History will reveal gay rights question was a no-brainer

Mike Hendrickson

The year will be 2075, and I’ll be 78 years old. It’ll be a sunny day and I’ll be watching my grandchildren playing with their new iPhone 46s. With my full head of hair, I’ll call them over to tell them about the history of the U.S.A.

I’ll start at the beginning. The signing of the Declaration of Independence, Abraham Lincoln being elected president, World War II, Neil Armstrong landing on the Moon, the creation of the Internet, and how some Democrats solved the financial crisis in 2018. All the glory.

Gay Rights

But just as I tell them about the great moments, I’ll tell them about America’s darker hours. With remorse, I’ll tell them about slavery, women not being able to vote, and segregation. My grandchildren will nod as they listen, as most of this they have learned about before.

After telling them this, I’ll tell them about something that redefined everything, something both disgraceful and inspiring. The history of gay marriage.

As I did before, I’ll start at the beginning. I’ll talk about how the gay community first started to come out during the 1960s near the place where I was born. After that, I’ll tell them about the Harvey Milk tragedy, which will have occurred 100 years ago by then, and the AIDS epidemic of the early 1990s.

Finally I’ll arrive to 2013, when the Supreme Court made a decision about the future of gay marriage.

I’ll compare all of this to the 1960s, the way my grandfather would’ve told me about those years. I’ll tell my grandkids about how when I was their age, we looked at segregation as one of the most shameful times in America, and how nobody in my generation believed that we could ever be that ignorant again. I’ll tell them that people thought we had moved passed that embarrassment and couldn’t possibly do that again to any group of people.

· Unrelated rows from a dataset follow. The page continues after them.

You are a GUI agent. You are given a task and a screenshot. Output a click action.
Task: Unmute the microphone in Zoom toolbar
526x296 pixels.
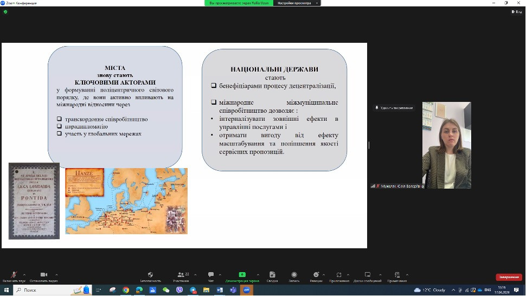(x=14, y=275)
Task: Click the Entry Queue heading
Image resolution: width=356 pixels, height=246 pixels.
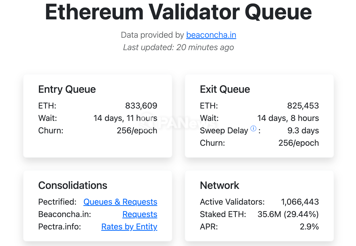Action: pos(67,89)
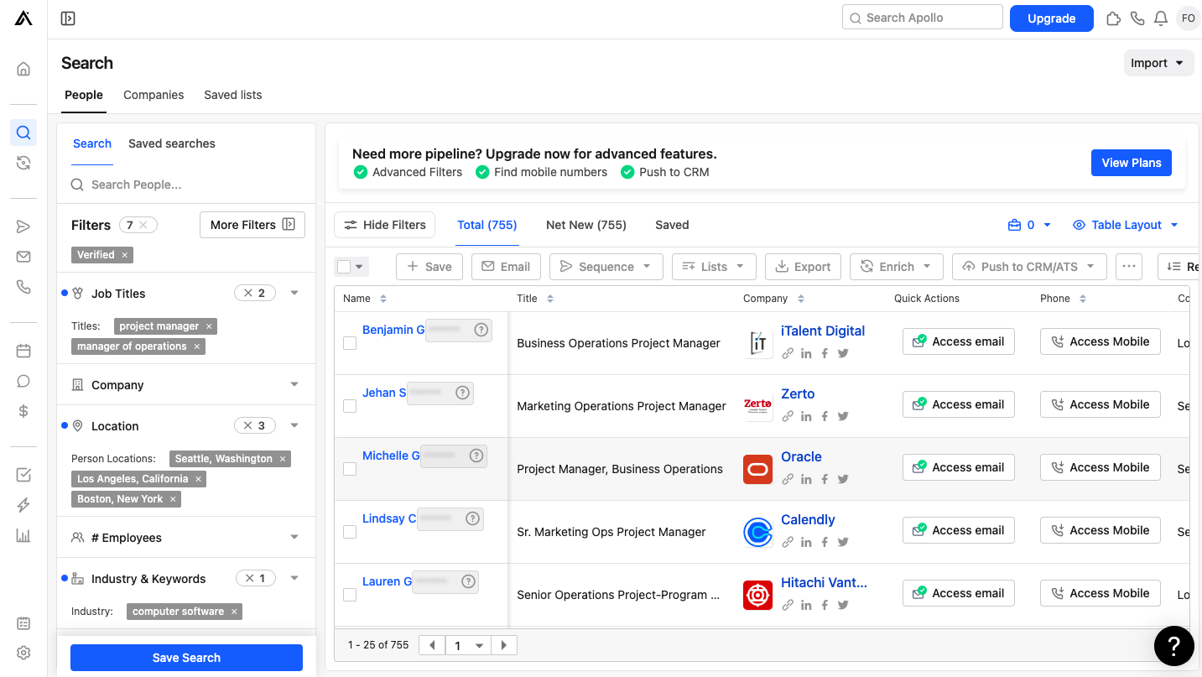Image resolution: width=1202 pixels, height=677 pixels.
Task: Select the Net New (755) tab
Action: tap(585, 225)
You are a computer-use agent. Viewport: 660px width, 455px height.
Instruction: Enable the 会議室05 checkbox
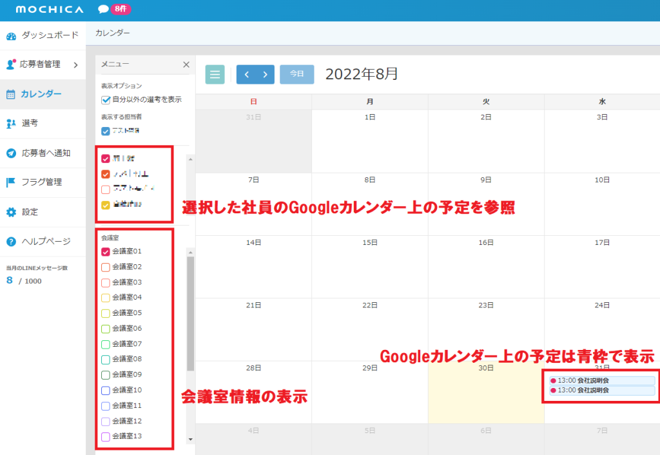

Sixty-two years from now, I won’t remember much. But, with the little memory I still have, I’ll tell them that the most shocking part of that story will be how gay marriage became legal far too late. About what it was like to live in a world that didn’t realize how far away it was from equality.

If they’re still interested, my grandchildren will ask me why this continued to happen. I’ll tell them that even though “all men are created equal” and the Fourteenth Amendment specifically says, “No State shall make or enforce any law which shall abridge the privileges or immunities of citizens of the United States,” people still wouldn’t budge on their stance. How, despite all this, politicians still found ways to keep gay marriage banned in most states. How because of the work of hate groups, politicians, and people quoting scripture, gay marriage wasn’t legal for a very long time.

I’ll keep my talk short, as the attention spans of kids in the mid 2070s will probably be close to nonexistent. My grandchildren will run off and play Temple Run 34 or watch Toy Story 29, and with a little luck, 300 years of American hate will not continue into their generation.